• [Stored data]
━━━━━━━━━━━━━━━━

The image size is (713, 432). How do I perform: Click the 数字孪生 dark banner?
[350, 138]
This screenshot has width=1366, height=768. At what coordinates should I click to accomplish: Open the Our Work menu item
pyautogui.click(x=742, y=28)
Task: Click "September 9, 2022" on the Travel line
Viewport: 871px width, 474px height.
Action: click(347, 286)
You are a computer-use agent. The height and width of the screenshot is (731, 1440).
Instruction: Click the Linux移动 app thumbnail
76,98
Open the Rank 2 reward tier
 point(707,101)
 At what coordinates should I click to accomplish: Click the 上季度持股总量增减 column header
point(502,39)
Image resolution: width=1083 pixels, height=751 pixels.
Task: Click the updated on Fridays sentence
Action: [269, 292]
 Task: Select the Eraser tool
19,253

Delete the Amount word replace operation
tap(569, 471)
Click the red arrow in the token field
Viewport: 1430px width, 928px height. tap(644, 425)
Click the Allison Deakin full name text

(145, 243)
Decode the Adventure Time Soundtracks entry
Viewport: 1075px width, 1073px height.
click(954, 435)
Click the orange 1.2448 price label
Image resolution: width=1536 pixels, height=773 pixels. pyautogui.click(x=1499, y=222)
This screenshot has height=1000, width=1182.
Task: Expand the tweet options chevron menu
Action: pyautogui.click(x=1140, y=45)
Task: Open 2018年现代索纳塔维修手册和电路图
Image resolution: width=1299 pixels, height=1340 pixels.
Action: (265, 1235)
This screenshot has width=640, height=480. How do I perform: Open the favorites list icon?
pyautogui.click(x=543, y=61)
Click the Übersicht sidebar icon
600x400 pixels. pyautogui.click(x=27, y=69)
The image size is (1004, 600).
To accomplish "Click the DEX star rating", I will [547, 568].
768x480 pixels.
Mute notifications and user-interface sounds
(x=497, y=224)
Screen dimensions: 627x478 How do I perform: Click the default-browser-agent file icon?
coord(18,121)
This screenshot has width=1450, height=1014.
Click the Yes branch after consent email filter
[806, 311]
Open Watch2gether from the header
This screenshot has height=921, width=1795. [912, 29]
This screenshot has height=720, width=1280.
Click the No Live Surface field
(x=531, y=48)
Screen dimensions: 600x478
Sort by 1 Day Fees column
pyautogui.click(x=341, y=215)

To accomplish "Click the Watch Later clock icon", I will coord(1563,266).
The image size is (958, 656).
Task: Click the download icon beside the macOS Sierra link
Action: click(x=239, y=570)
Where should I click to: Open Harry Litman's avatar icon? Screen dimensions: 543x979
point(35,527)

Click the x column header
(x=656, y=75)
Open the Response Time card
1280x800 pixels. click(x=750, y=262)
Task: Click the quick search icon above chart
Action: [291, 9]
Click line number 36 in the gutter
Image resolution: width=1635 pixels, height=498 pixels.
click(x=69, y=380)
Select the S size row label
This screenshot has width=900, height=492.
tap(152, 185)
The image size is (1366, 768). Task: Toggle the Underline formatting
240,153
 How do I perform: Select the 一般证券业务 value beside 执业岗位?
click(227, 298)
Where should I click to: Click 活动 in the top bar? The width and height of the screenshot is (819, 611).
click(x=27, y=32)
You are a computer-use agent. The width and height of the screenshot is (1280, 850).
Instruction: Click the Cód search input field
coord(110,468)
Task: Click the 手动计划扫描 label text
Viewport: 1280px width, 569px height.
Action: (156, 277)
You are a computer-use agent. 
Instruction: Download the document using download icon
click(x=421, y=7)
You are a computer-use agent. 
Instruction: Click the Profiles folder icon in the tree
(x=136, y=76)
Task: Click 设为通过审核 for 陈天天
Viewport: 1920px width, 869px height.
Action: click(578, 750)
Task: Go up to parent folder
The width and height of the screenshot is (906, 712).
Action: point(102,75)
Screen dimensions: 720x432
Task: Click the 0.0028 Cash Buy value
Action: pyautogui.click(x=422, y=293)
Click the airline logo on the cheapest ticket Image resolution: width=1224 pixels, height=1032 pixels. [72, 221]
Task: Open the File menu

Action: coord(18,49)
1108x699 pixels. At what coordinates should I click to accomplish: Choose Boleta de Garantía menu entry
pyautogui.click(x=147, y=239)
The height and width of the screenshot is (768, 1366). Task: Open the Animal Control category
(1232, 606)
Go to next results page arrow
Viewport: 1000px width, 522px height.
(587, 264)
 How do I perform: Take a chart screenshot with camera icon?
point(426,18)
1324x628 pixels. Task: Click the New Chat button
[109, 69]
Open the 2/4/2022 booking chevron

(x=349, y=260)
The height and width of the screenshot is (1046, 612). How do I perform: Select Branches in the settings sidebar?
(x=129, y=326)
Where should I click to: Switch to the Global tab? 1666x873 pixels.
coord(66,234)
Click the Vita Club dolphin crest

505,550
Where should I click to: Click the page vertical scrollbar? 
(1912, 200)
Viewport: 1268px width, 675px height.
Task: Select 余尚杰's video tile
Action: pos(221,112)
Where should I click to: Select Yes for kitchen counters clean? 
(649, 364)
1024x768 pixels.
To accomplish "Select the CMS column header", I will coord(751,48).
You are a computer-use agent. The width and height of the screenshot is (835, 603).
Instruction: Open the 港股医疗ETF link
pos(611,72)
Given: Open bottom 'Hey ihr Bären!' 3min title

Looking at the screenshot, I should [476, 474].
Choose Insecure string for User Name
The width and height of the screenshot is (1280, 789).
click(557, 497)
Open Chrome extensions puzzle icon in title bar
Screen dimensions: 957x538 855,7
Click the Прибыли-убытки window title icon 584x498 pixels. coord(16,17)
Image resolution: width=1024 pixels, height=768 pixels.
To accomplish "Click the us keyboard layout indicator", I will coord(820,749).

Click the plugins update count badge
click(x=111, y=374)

━━━━━━━━━━━━━━━━

• [Activity] Search the records for the word "computer". Copy every line that has it.

• [Written solution]
You are a computer-use agent. The height and width of the screenshot is (731, 1440).
You are a computer-use agent. The width and height of the screenshot is (1280, 850).
You are a computer-use agent. 
You are a computer-use agent. 
You are a computer-use agent. The width and height of the screenshot is (835, 603).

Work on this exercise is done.